Retype the lines below exactly, from the one that contains "Given: Switch to the QuickDemo.h tab" through the last, and leave every picture out.

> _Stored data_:
——
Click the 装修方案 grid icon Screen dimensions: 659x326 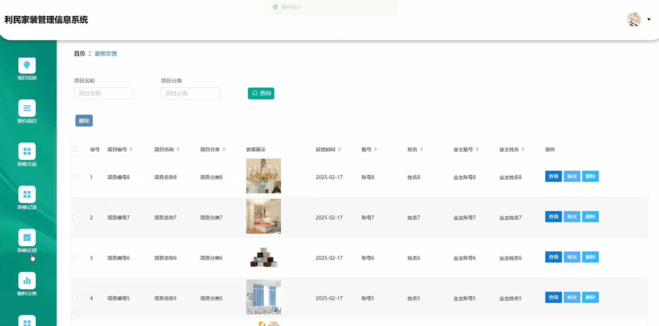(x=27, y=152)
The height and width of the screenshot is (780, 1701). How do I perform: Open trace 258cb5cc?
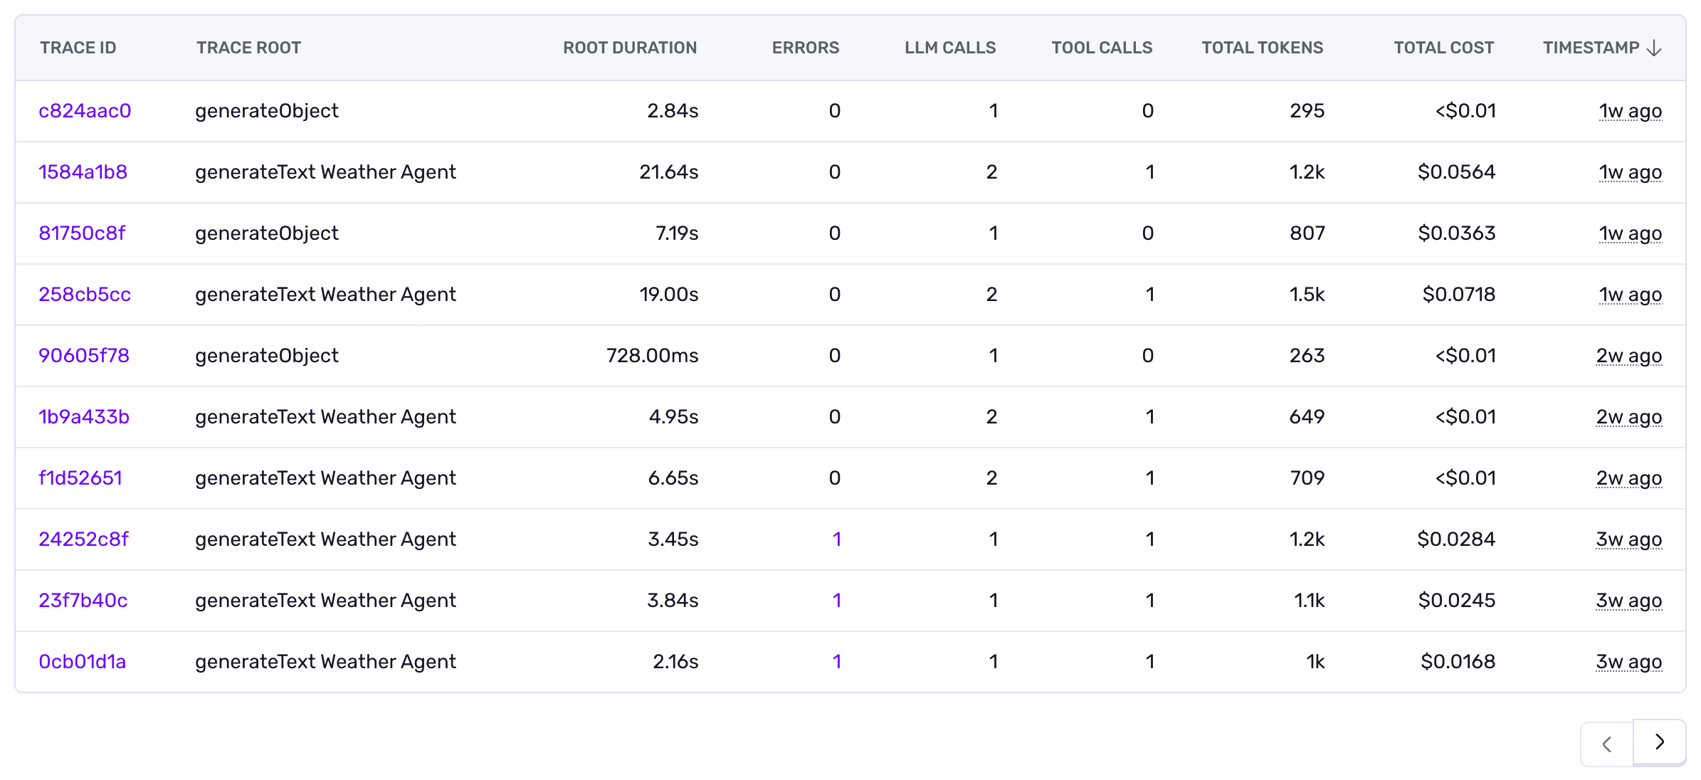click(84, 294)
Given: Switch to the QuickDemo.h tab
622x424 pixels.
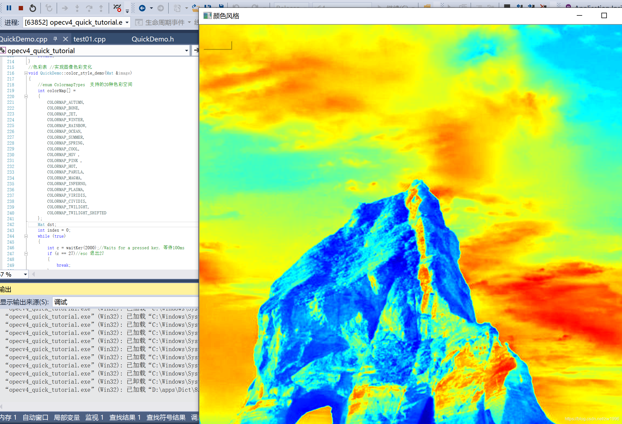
——
> _Your solution_:
Given: Switch to the QuickDemo.h tab
622x424 pixels.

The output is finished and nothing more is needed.